Penny Lane and her gloriously merry band of Band-Aids are battling for respect and love; fighting against perceptions about who they are during a time when women across the country were beginning to raise a collective middle finger to patriarchal convention.
Russell Hammond, the brooding but immensely talented and surprisingly insightful guitarist of burgeoning superstar rock band Stillwater is navigating the heavy burden of being the most talented man in a band he has stylistically outgrown, all while trying to maintain a leadership role among the brothers he cares for despite knowing they limit his creative freedom.
His frontman, Jeff Bebe, is battling imposter syndrome and having a difficult time keeping himself from falling apart over the ongoing war in his psyche.
Anita, William’s older sister, is frantically trying to escape their mother’s protective clutches, while their Mom (brilliantly played by Frances McDormand) is doing everything she can think of to keep her kids safe in a rapidly changing world that has already claimed her husband and that she not-so-secretly fears will lure her kids away, too.
It was everything I needed to upend my funk the other night. The film is funny where it needs to be (Philip Seymour Hoffman’s take on iconic rock journalist Lester Bangs is inspired -- “You’ll meet them again on their long journey to the middle”), serious when it is called for (“Most people are just waiting to talk, but you listen”) and always seems to lead with is heart (“The only true currency in this bankrupt world is what you share with someone else when you’re uncool.”) Crowe has always written characters and dialogue that deeply resonate with me, and, I would assume, with many of you.
Being born in 1977, I missed out on this fantastic era of rock history, save for what I’ve been able to glean from books, documentaries and decades of crate digging, but the age’s siren song has always called out to me. So many of the bands I grew up loving all grew up worshipping Black Sabbath, Led Zeppelin and the like. And so it goes, the rolling wheel of life, love and rock n’ roll, no?
In this decaying age of Influencers putting forth fool’s gold on their virtual dopamine farm platforms, I still mine for the real deal. It certainly doesn’t feel like it’s in abundance anymore (though I may be curmudgeonly and about to yell at the kids to get off my lawn), but the odd nugget of beauty can still be excavated, provided your eyes are open, your mind remains sharp or your ears can still feel the real. "Almost Famous" celebrates the real as well as any cinematic love letter to rock n' roll that ever graced the big screen.

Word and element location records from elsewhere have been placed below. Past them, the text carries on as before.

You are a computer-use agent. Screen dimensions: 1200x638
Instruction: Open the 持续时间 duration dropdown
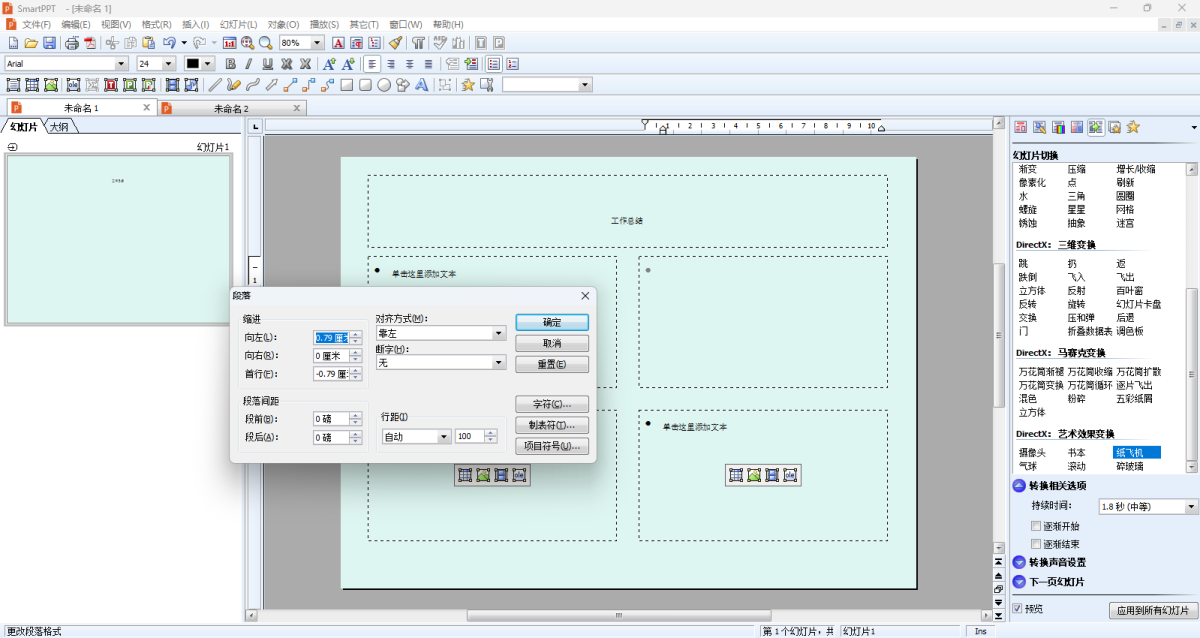click(1146, 506)
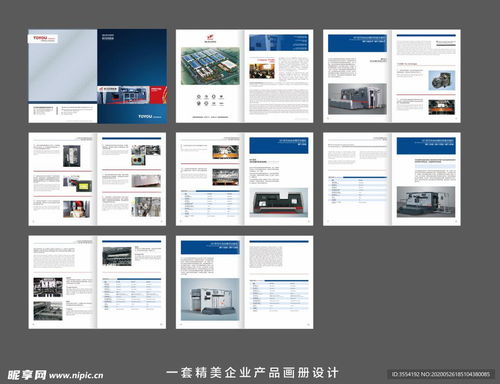Select the aerial factory rendering image

tap(210, 66)
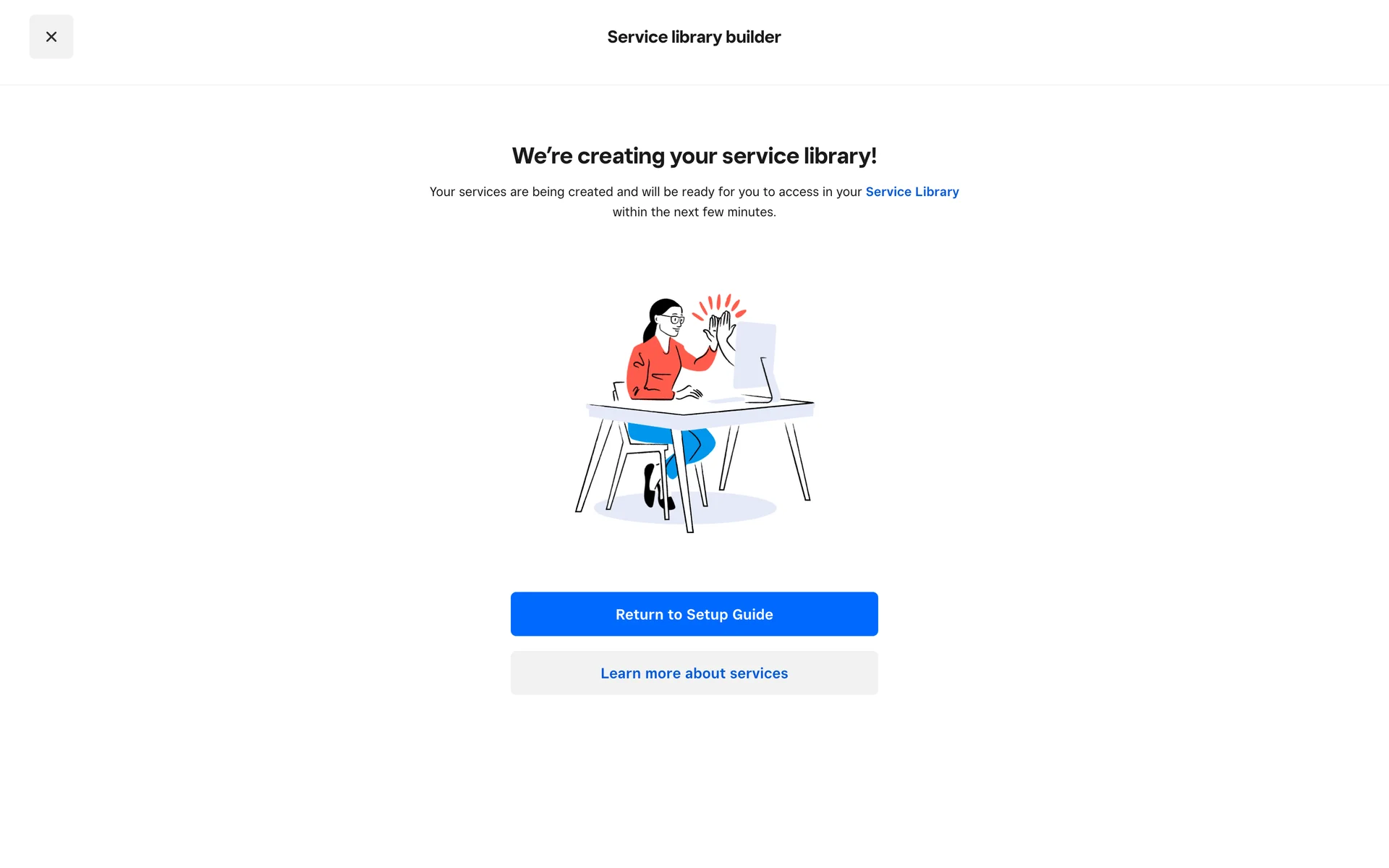Click the text "within the next few minutes."
Screen dimensions: 1389x868
694,212
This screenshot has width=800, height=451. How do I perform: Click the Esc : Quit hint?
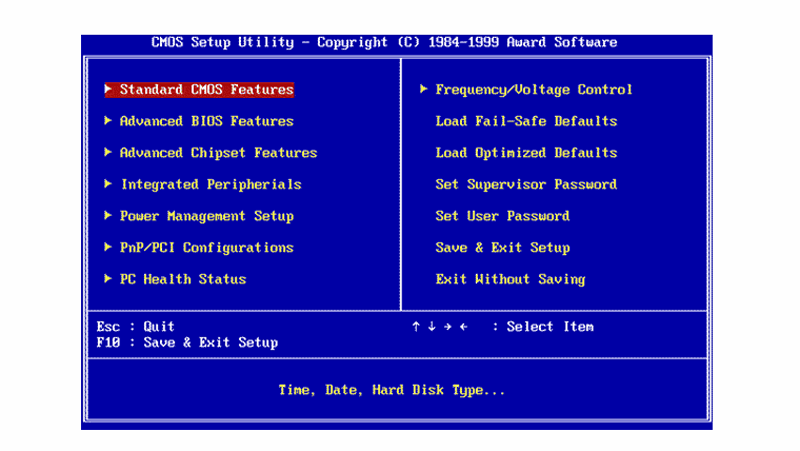(135, 327)
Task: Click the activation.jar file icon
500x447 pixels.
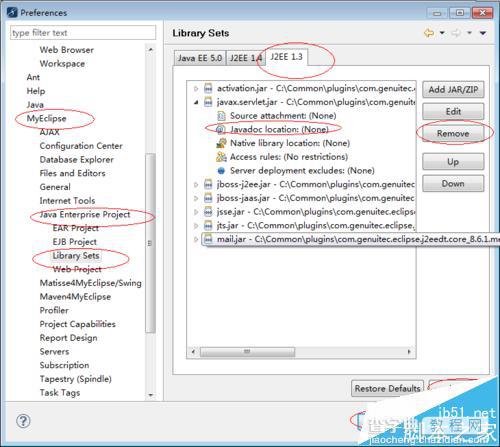Action: click(x=208, y=88)
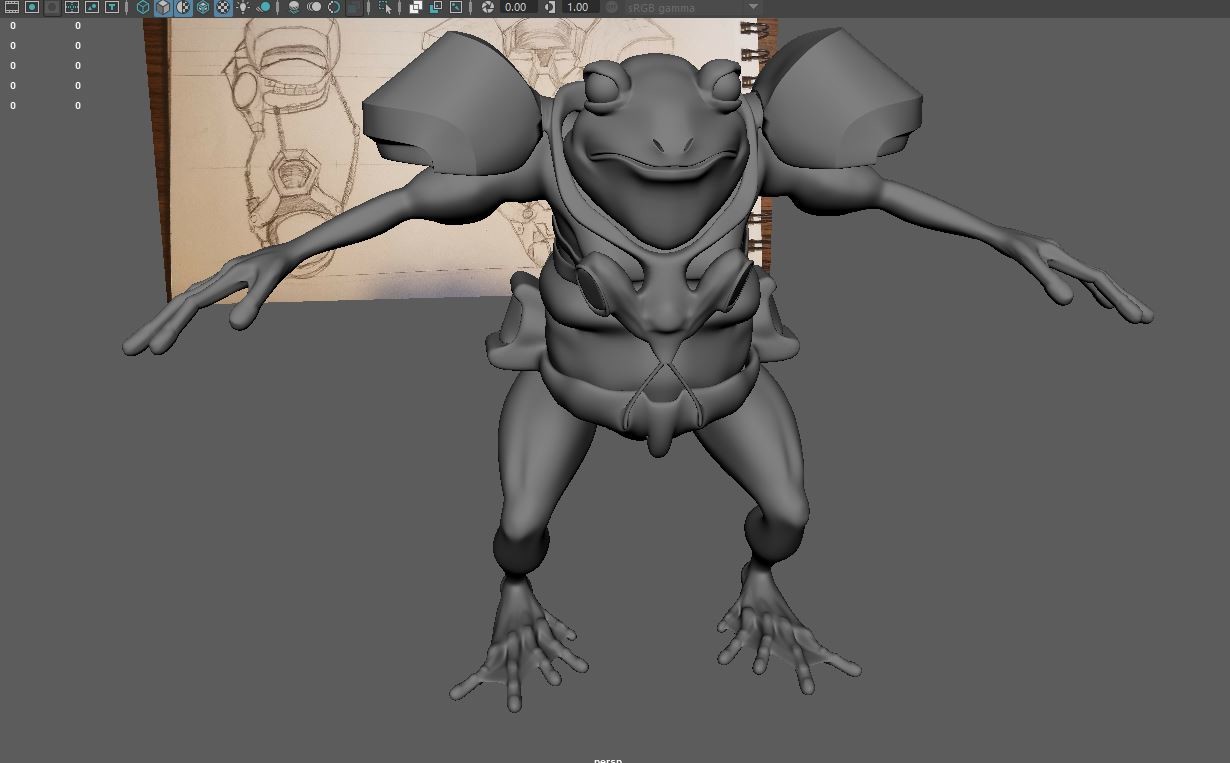Image resolution: width=1230 pixels, height=763 pixels.
Task: Toggle multisample anti-aliasing
Action: [x=333, y=8]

I wish I could direct you to dozens of similar films, but in truth, it has very few contemporaries. These moments are beautiful and scarce. The intoxicating beauty of rock n' roll is just hard to capture. But when the moment happens, even if it’s rare, it’s magic. It’s forever. It calls to you, again and again. It gets deep into your soul. All you can do is dance with it because It’s All Happening.